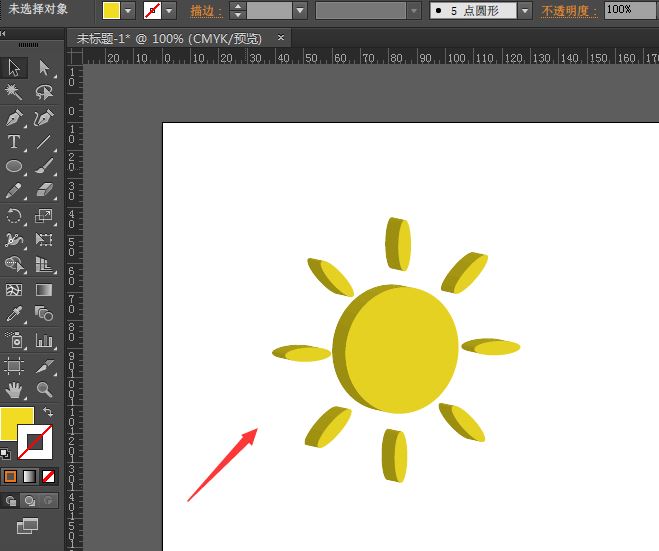Open the stroke color dropdown arrow
This screenshot has width=659, height=551.
pyautogui.click(x=169, y=11)
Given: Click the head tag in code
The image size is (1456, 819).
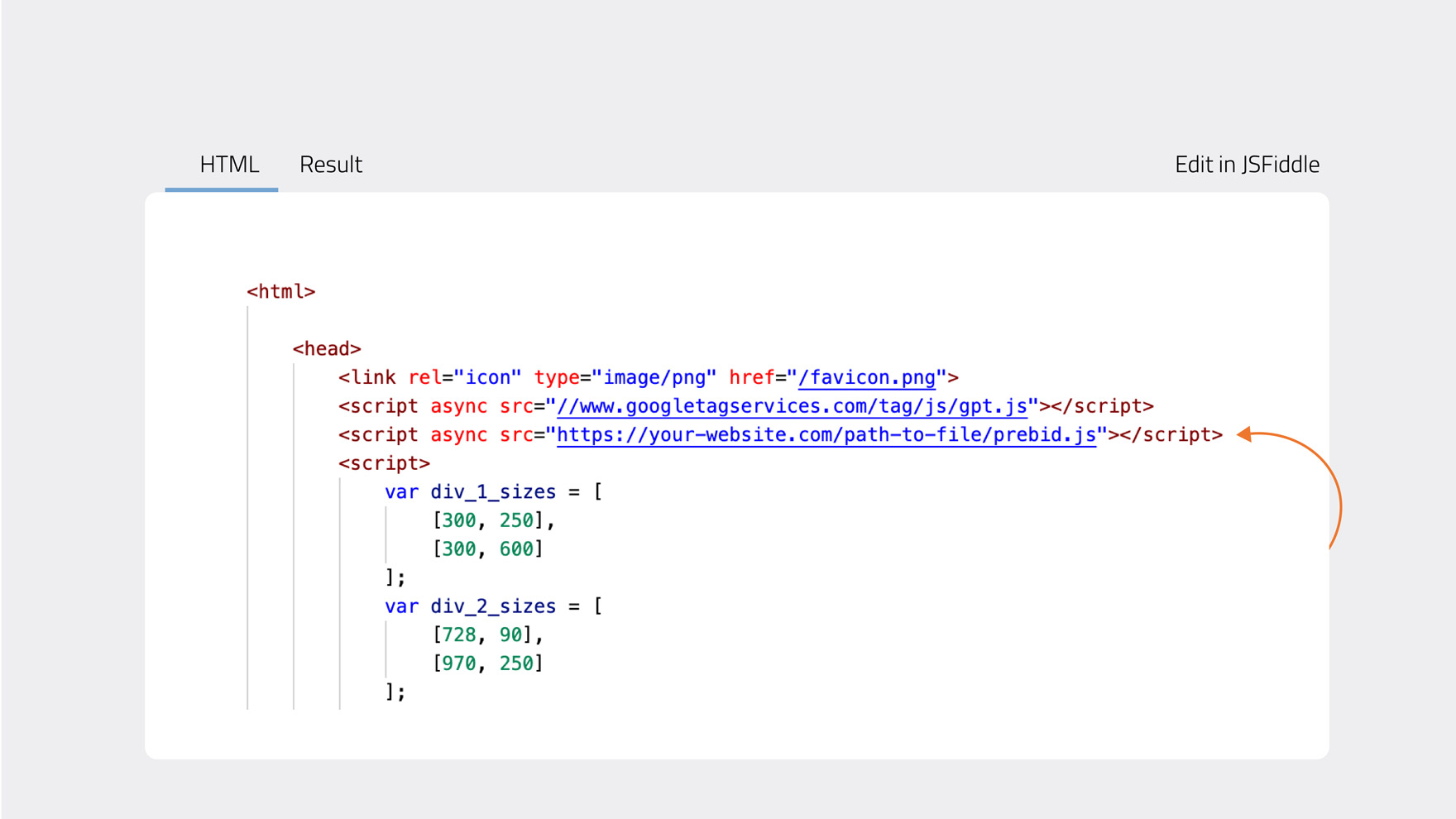Looking at the screenshot, I should (x=327, y=349).
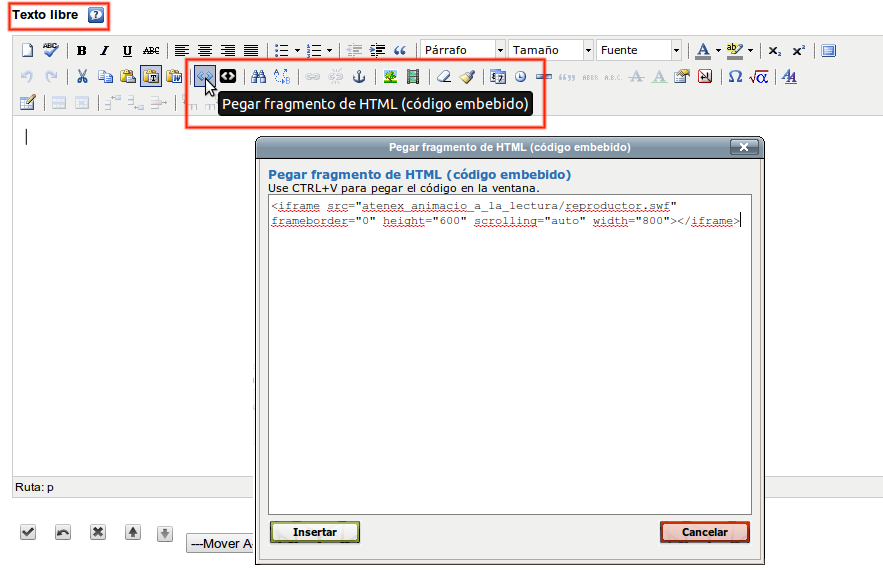883x579 pixels.
Task: Open find and replace with binoculars icon
Action: click(x=258, y=76)
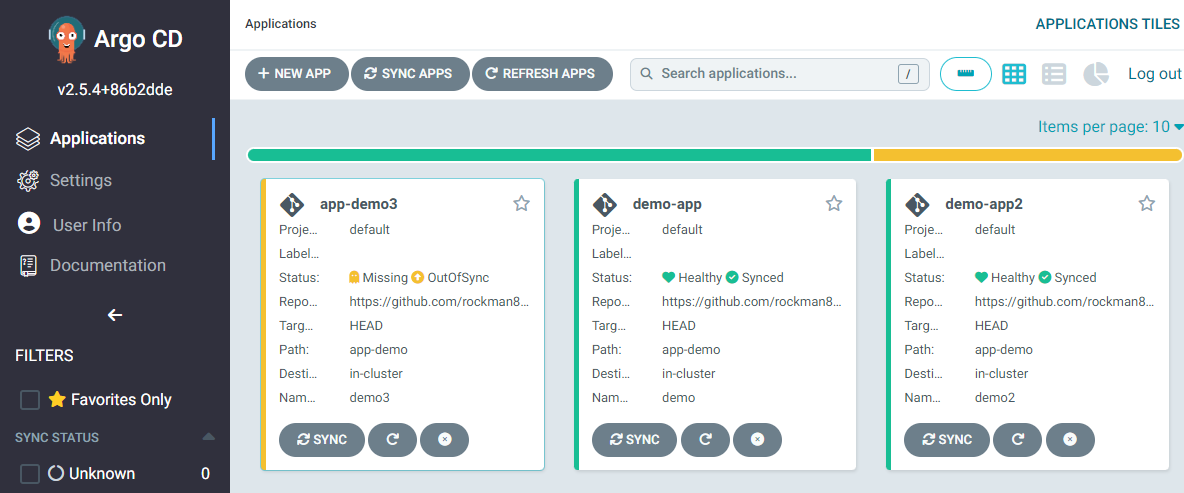
Task: Star the app-demo3 application as favorite
Action: 521,204
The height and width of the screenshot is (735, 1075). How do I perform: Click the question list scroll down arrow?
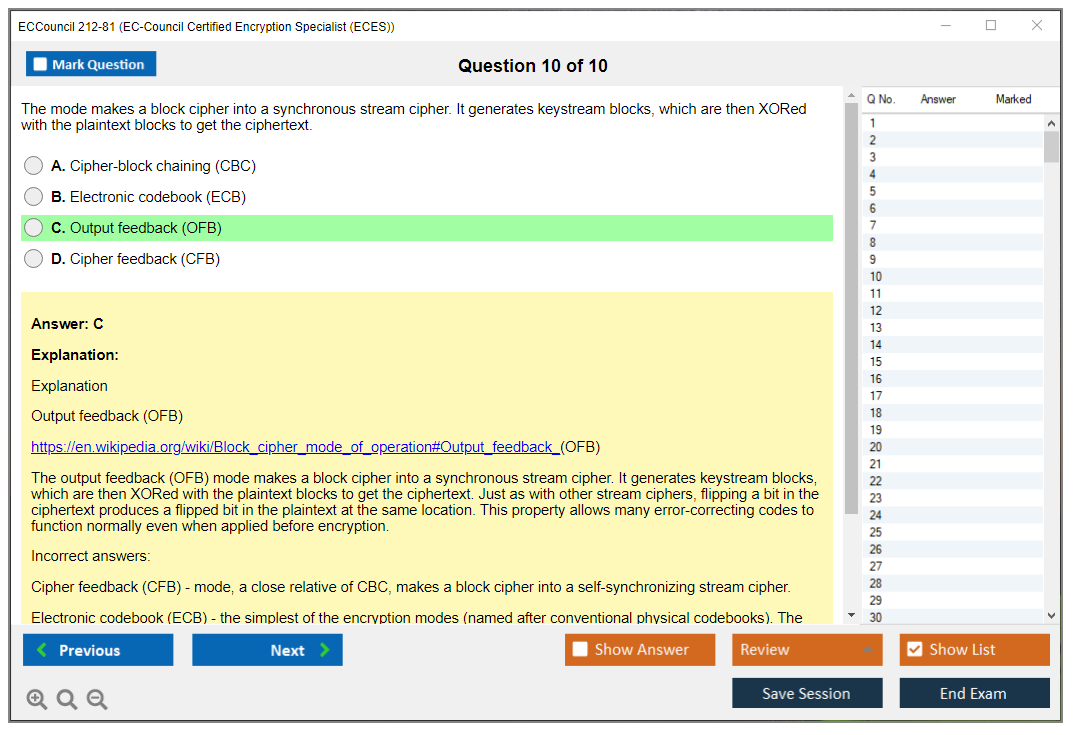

Problem requirements: Reproduce, unchanged, each line between the one with "Given: Click the head tag in code" and the last line of the material, both included; the pictures do not go in.

Exercise answer:
Given: Click the head tag in code
The image size is (1456, 819).
Looking at the screenshot, I should (x=327, y=349).
883x579 pixels.
Task: Open find and replace with binoculars icon
Action: click(x=258, y=76)
Task: Star the app-demo3 application as favorite
Action: 521,204
The height and width of the screenshot is (735, 1075). How do I perform: Click the question list scroll down arrow?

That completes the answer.